Based on what is known publicly, the DA’s evidence, on the whole, is chargeable, though certainly not a slam dunk. The prosecution faces substantial problems, starting with the passage of time. The hush money payments were made six and a half years ago, back in 2016. That’s an eternity by prosecutorial standards. That matters because conduct that is temporally distant tends to feel less urgent, less important, to a jury — and to the public, who rightly might wonder why Bragg is dredging up this old conduct now, so long after the fact (and shortly after he took heat – wildly unfairly, in my view – for declining to charge Trump last year on a separate financial case). The DA should be fine on the statute of limitations, by the way. Typically, charges must be brought within five years of the end of a crime, but New York prosecutors can rely on a state law that extends that period while a defendant continuously resides out of state. 

It seems the Manhattan DA intends to bank heavily on Cohen’s testimony. (Another disclosure: I am friendly with Cohen, and have been a guest on his podcast several times.) While I personally believe Cohen’s claims that Trump knew and understood the campaign-related and illegal purpose of the hush money payments – the key intent issue – it’s far from certain that he’d hold up at trial.

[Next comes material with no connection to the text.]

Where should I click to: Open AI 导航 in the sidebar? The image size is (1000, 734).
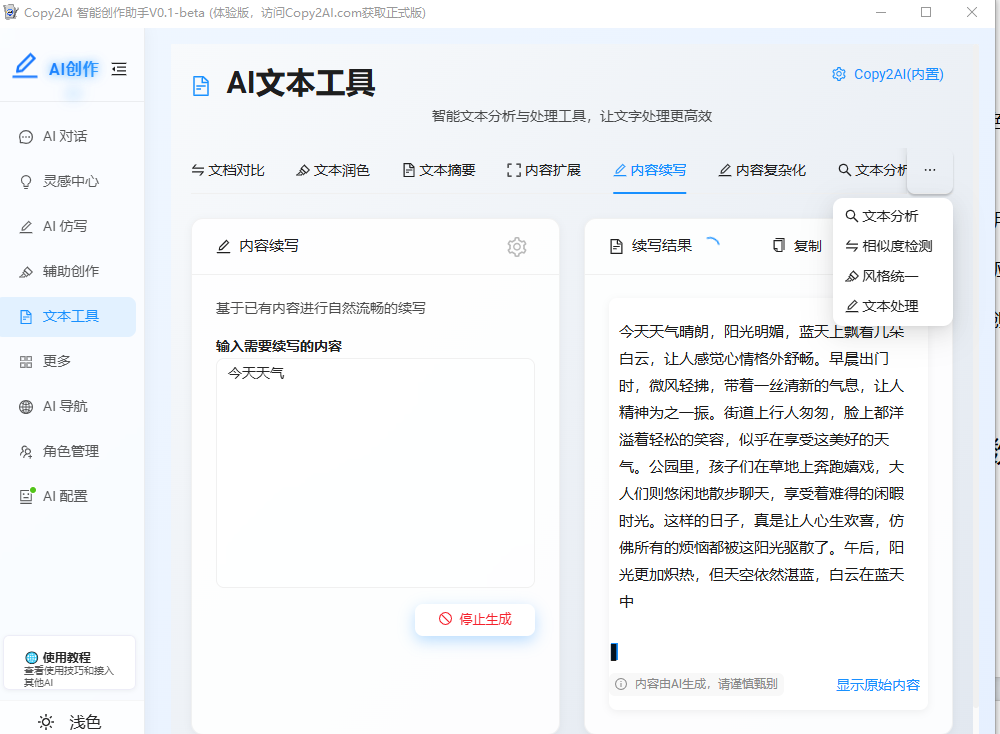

He is a convicted perjurer and fraudster. He previously said to the New York Times and the Federal Election Commission that the payments were not made for campaign-related purposes (and hence were not illegal). And he won’t exactly present as an even-keeled, impartial witness; the man has built his public profile on his white-hot, all-consuming personal hatred for Trump. (Quick story: during one podcast taping, Cohen’s language towards Trump became so foul that I had to pause the interview and tell him and his producers that they’d need to edit out what he had said, or else I was leaving. And readers of this column know that I’m no pearl-clutcher when it comes to profanity.) Finally, remember that the SDNY rejected Cohen as a cooperator based on his lack of credibility. Federal prosecutors wrote to a judge in 2018 that, while Cohen “did provide information to law enforcement,” his “description of those efforts is overstated in some respects and incomplete in others… While he answered questions about the charged conduct, he refused to discuss other uncharged criminal conduct, if any, in which he may have participated.”

Still, there is a case to be made here. Prosecutors have the checks that Trump’s corporate entities used to reimburse Cohen for the hush money payments. They have Trump’s original false denial that he knew anything at all about the scheme. Prosecutors can point to the conspicuous timing of the payments (made just weeks before the 2016 election, when the alleged affair had happened nearly a decade prior). They’ll have Cohen’s first-hand testimony about Trump’s knowledge and involvement in the scheme. And the DA may have gathered more evidence than is publicly known. Trump insiders Kellyanne Conway and Hope Hicks both testified recently in the grand jury, for example; if either directly pins culpability on Trump, that would bolster the prosecution’s case. 

The DA’s office will need all the help they can get. Keep in mind that a prosecutor has essentially no margin for error. You need all twelve jurors to find guilt beyond a reasonable doubt. Eighty percent is a landslide in the political world, but it’s a loss for prosecutors (technically a mistrial, capable of being retried, but a disastrous outcome). If a single juror likes Trump, or thinks prosecutors have piled on for political reasons, or has doubts about Cohen’s veracity – then there will be no conviction. Even in heavily-blue, liberal Manhattan, a guilty verdict is far from certain.

It’ll be a big moment if and when Trump is indicted. He will face potential criminal consequences for the first time, after years of ostentatiously flouting the law. But a conviction won’t be easy and, even if it happens, it won’t result in anything like the comeuppance that some have dreamed of. Yes, this is a genuine bombshell. But it’s also likely to land with a dud.